Intellectually disabled person attacked: the victim was unable to consent to the actions due to her mental age “between 8 and 10 years”, pleads the Crown

The Crown considers that a paratransit driver accused of sexual assault on an intellectually disabled passenger cannot be relieved of the guilty plea recorded because the victim, of a mental age “between 8 and 10 years”, did not never been able to consent to the 65-year-old man’s touches.

• Read also: He wants to overturn his guilty plea to a charge of sexual assault on an autistic woman living with a mild intellectual disability

For mee Louis-Philippe Desjardins, the motion to withdraw the guilty plea filed by Yves Lachance on the basis of the fact that he inquired about the consent of his victim is unfounded.

“It’s obvious to everyone that she is extremely vulnerable, this woman,” insisted the Crown prosecutor about the autistic woman living with a mild intellectual disability. It was the latter who verbalized the sexual touching made to her by her paratransit driver during a workshop on friendly and romantic relationships.

According to the report of a psychiatrist who evaluated the victim and presented by the crown, the woman, who was between 37 and 39 years old at the time of the events, would have a mental age “between 8 and 10 years old”.

“She has no concept of sexuality. She didn’t even know what a penis was. […] or the fact that it’s sexual. He says he asked her if he could touch her breasts, but she has no idea that it is sexual,” raised the prosecutor, insisting that she simply could not understand the notion of consent .

Eight events

Yves Lachance insisted, as during the opening of his testimony on Tuesday, on the fact that he never believed that his behavior could be criminal.

Photo Pierre-Paul Biron

Regarding the woman’s state, her capacity to consent and to understand the sexual nature of the gestures, the accused himself claimed “to have assumed [présumé] that she understood”, then “having stopped because there was no reciprocity”.

“But it still took eight times. It was obviously not clear, clear, for you,” judge René de la Sablonnière pointed out to him, recalling the eight episodes of recognized sexual contact.

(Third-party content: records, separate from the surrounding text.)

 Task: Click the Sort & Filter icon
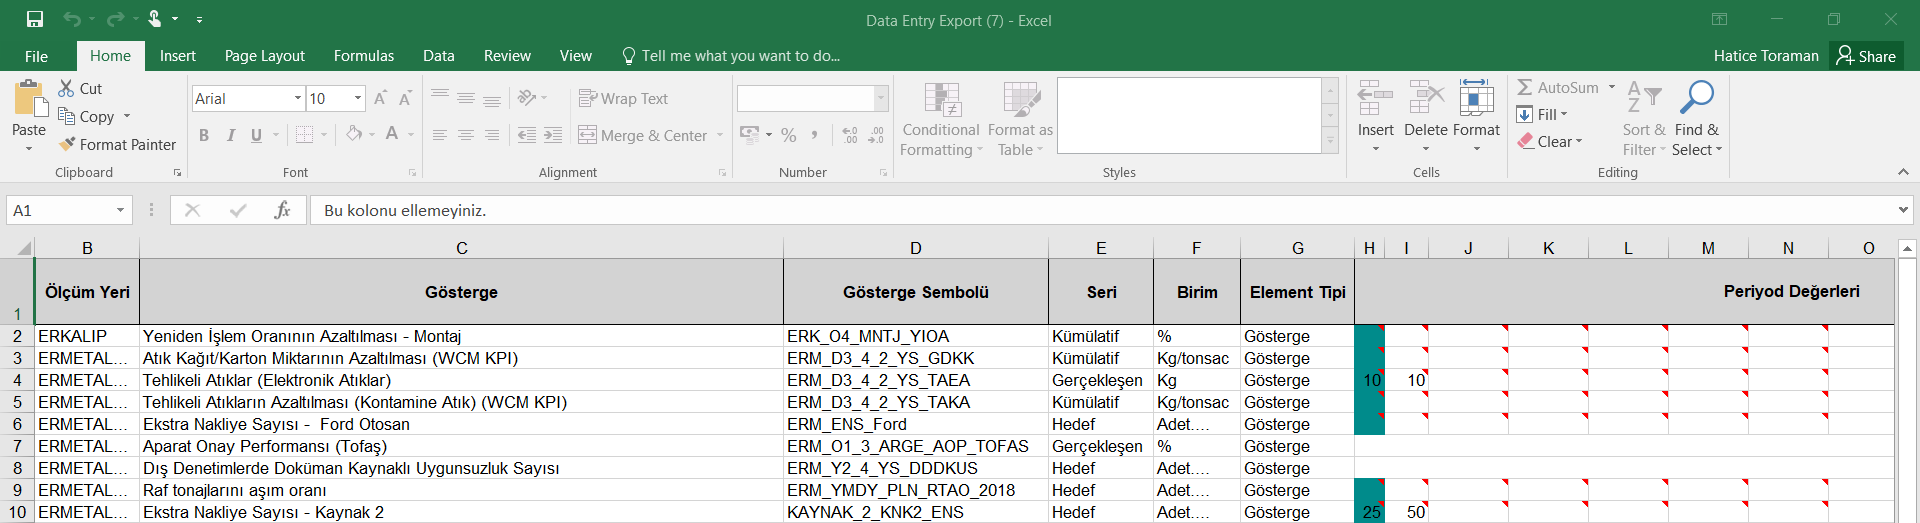[x=1643, y=98]
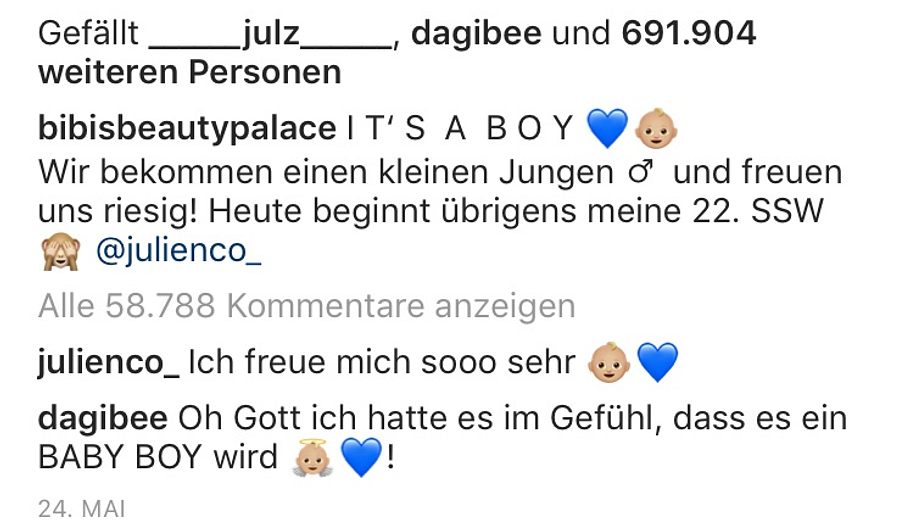Click the 'Ich freue mich sooo sehr' comment text
Screen dimensions: 910x527
[x=381, y=361]
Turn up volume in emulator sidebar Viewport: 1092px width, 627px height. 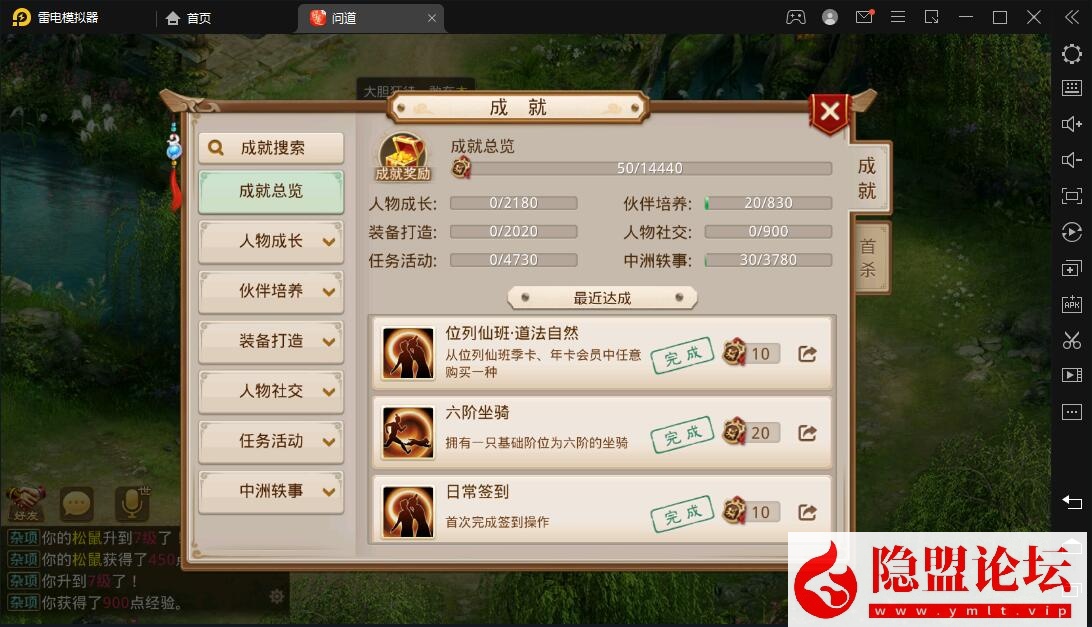(1071, 124)
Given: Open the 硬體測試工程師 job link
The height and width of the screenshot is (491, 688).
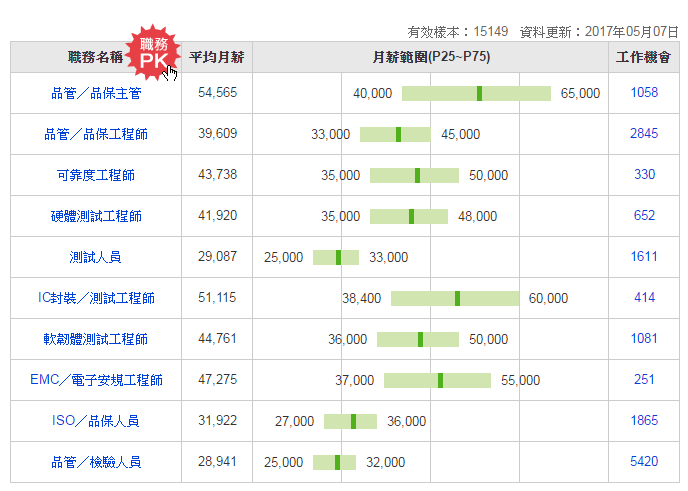Looking at the screenshot, I should [x=96, y=216].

The latter also asked the accused to explain in his own words what he had pleaded guilty to in July 2023. It is on this precise decision that the accused wants to go back.

“I pleaded guilty to what I was accused of. Touching by a person in a position of authority towards a person with an intellectual disability,” replied Yves Lachance, specifying however that for him “it was not criminal.”

The sixty-year-old also added that he initially lied to the police because he no longer had confidence in the judicial system. According to him, the system would “do everything” to indict certain people, citing in passing names known to followers of conspiracy theories such as the lawyer disbarred from the Bar Gloriane Blais.

“Groupie”

His lawyer, Me Jean-Marc Tremblay, for his part, argued that the guilty plea should be canceled since the notion of consent had never been discussed at the time, while his client represented himself alone.


Yves Lachance, at the Quebec City courthouse on April 2, 2024. The man is accused of sexual assault on an autistic and intellectually disabled woman whom he transported when he was an adapted bus driver.

Photo Pierre-Paul Biron

“If reference had been made to the complainant’s affirmation of consent at the time of the guilty plea, I am fairly convinced that you would not have accepted the plea,” said Mr.e Tremblay to the judge, describing the case as riddled with “ambiguities”.

Yves Lachance admitted his responsibility in the attack on the morning of the opening of his trial to “avoid the victim and his father having to go through all that”. His lawyer now maintains that everything was done “in five minutes” without checking “little essential things” such as the possible consent of the complainant, who connected with the accused through their common passion for music.

“She had a groupie attitude towards her. Him, [il] lacked judgment in attempting a rapprochement,” argued the defense lawyer.

The case will return to court at the end of May.